Eran jóvenes pobres artistas, pero además pensaban. Era la época de un país sostenido a guitarras, las nobles guitarras del pueblo puro, y las guitarras de gobiernos que engañaban con promesas. El canto nacional habitaba en cada casa, en cada casa había una guitarra. Era el momento de proponer algo nuevo.
Se reunían en la casa tapera que el Armando supo sostener poniéndole caldos al esfuerzo en Luzuriaga, en donde encontraron una pieza refugio Oscar Mathus y una flaquita morocha venida por amor del Tucumán, Mercedes Sosa. Llegaba casi todas las noches Ángel Bustelo a proveerlos con alimentos pero sin ofender, y seguramente, infaltablemente, algún lambrusco de aliento largo para que el canto encontrara sustancia adentro después de haber mamado pueblo afuera. Sentían necesidad de decir lo que en el interior los quemaba, y lo hicieron.

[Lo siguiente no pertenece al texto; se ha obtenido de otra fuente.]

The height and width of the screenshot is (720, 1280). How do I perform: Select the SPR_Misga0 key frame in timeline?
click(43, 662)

Debajo de un duraznero generoso el Armando y su máquina de escribir fueron enredando las palabras. Armando las leía en voz alta buscando complicidad y la encontraba. Una noche de hace cincuenta y un años, la noche del 11 de febrero de 1963, presentaron el escrito en el Círculo de Periodistas de la calle Godoy Cruz, era un buen lugar, un lugar de palabras. Entonces se leyó por primera vez al mundo “El Manifiesto del Nuevo Cancionero”. Armando leía por todos. Hablaba de un canto nuevo, amamantado en las raíces del cancionero, pero con una propuesta abarcadora, mejoradora, comprometida. La belleza debía ser más bella, no debía respetar vallas, pero sí debía darle lugar al puro sentimiento del pueblo, nombrar a los que no tenían sitio en la canción ni en los diarios, el pueblo de mameluco oxidado, de pan de varios días, de los hijos peleándole la vida a la intemperie.

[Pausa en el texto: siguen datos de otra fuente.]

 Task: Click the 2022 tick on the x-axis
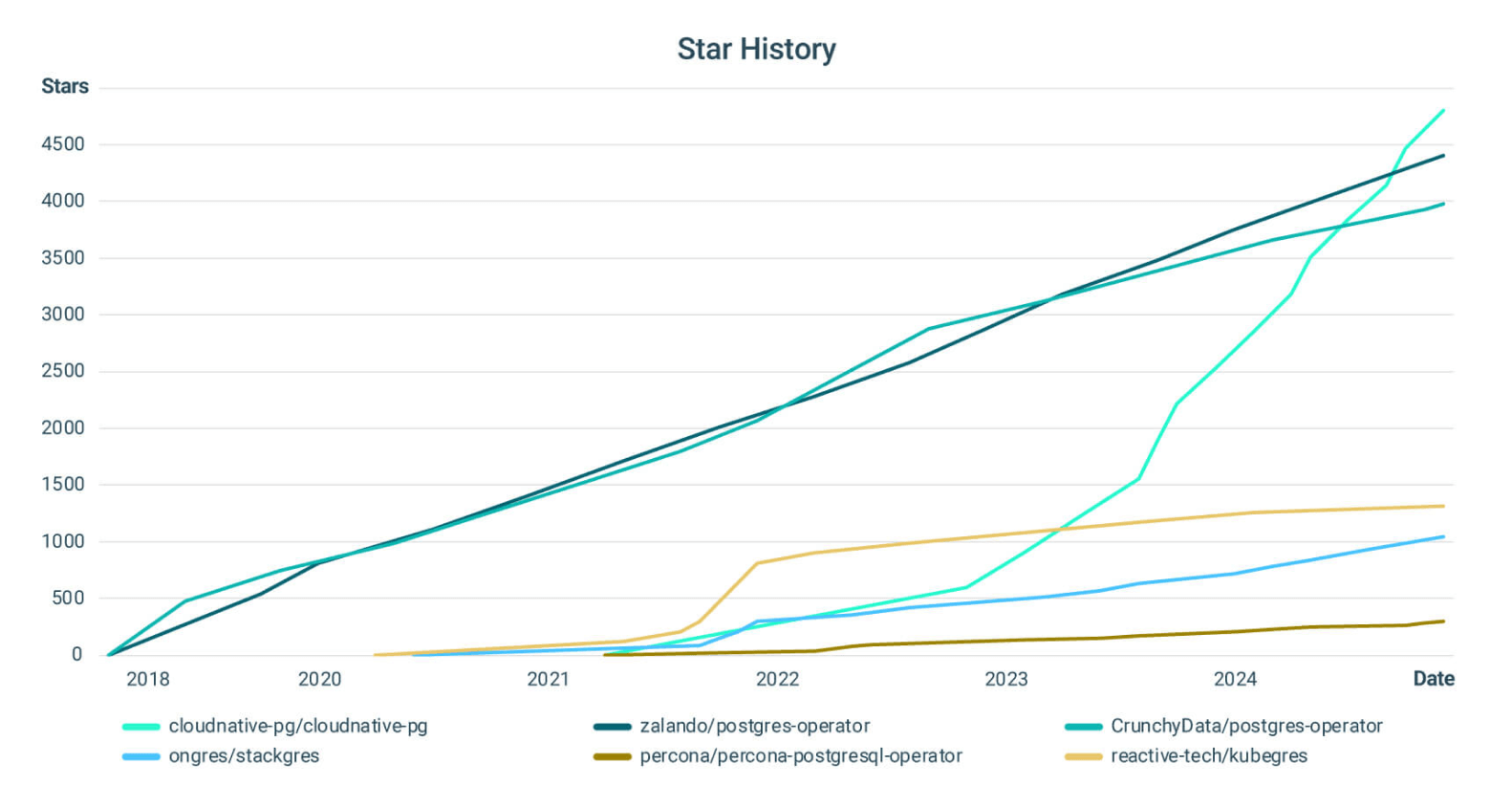tap(777, 680)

Los fundadores del Nuevo Cancionero en la nota del diario Los Andes del 11/02/63. Abajo, de izquierda a derecha: Pedro Horacio Tusoli, Mercedes Sosa y Oscar Matus. Arriba, de izquierda a derecha: Juan Carlos Sedero, Víctor Nieto, Tito Francia y Armando Tejada Gómez.

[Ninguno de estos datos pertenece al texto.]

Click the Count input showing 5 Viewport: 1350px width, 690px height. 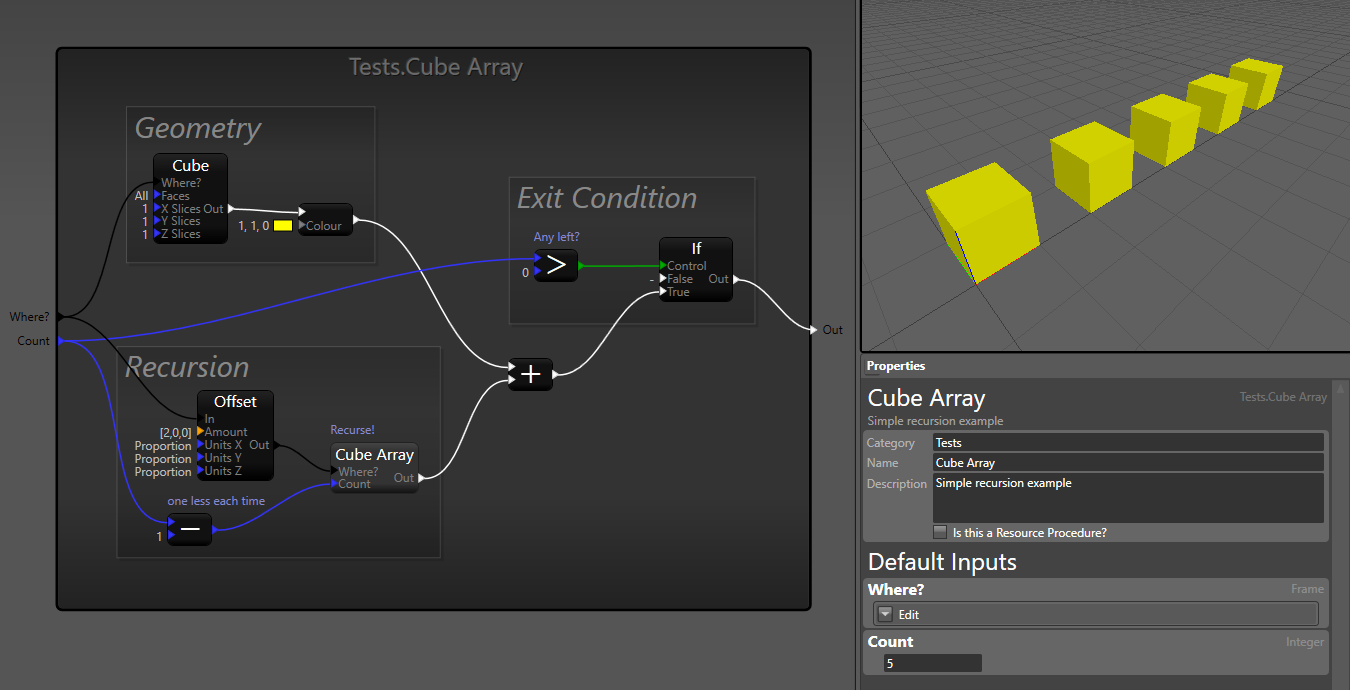[932, 662]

La propuesta era un canto nuevo aunque no tan nuevo, reconocía el impulso de otros pioneros (Atahualpa Yupanqui, Buenaventura Luna, por nombrar algunos) y las palabras consustanciadas de ese paisaje de las orillas de los mapas, de los márgenes de los planes oficiales, solidario hasta la médula y bello porque también hay belleza en la pobreza. No imaginaron aquellos jóvenes pobres artistas, que lo que estaban diciendo iba a crear tantas cosas bellas y trascendentes.
No imaginaban que se iba a desparramar por toda América y el “sí” se iba a decir con tantas tonadas: la cubana de Pablo y Silvio, la brasilera de Chico Buarque y Milton Nascimento, la caribeña de Lucecita Benítez, la de la sabana verde con Simón Díaz, la del istmo con Rubén Blades, y aquí, con dos franjas celestes de Cesar, el Cuchi, León, Víctor, Marián, el Hamlet, Los Trovadores y tantos otros.
Es fácil reconocer un monumento hecho en el pasado, un castillo, un puente, una trinchera, difícil es reconocer una idea porque el monumento de la idea no tiene más lugar que el pensamiento de todos. “Canto monumento” entonces, el canto que propusieron aquellos. Se llamó y se llamará el “Nuevo Cancionero”, es decir, justo el instante en que el pueblo comenzó a tener una guitarra propia y un papel borroneado con palabras de amor.